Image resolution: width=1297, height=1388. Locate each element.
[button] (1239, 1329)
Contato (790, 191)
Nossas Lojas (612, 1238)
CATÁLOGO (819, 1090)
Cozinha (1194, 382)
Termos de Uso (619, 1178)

> [Exercise] Arrange the records above as a Markdown table with two columns, Row and Line. Number each line and leave out any blank lines.

> [Output of the exercise]
| Row | Line |
|---|---|
| 1 | Image resolution: width=1297, height=1388. Locate each element. |
| 2 | [button] (1239, 1329) |
| 3 | Contato (790, 191) |
| 4 | Nossas Lojas (612, 1238) |
| 5 | CATÁLOGO (819, 1090) |
| 6 | Cozinha (1194, 382) |
| 7 | Termos de Uso (619, 1178) |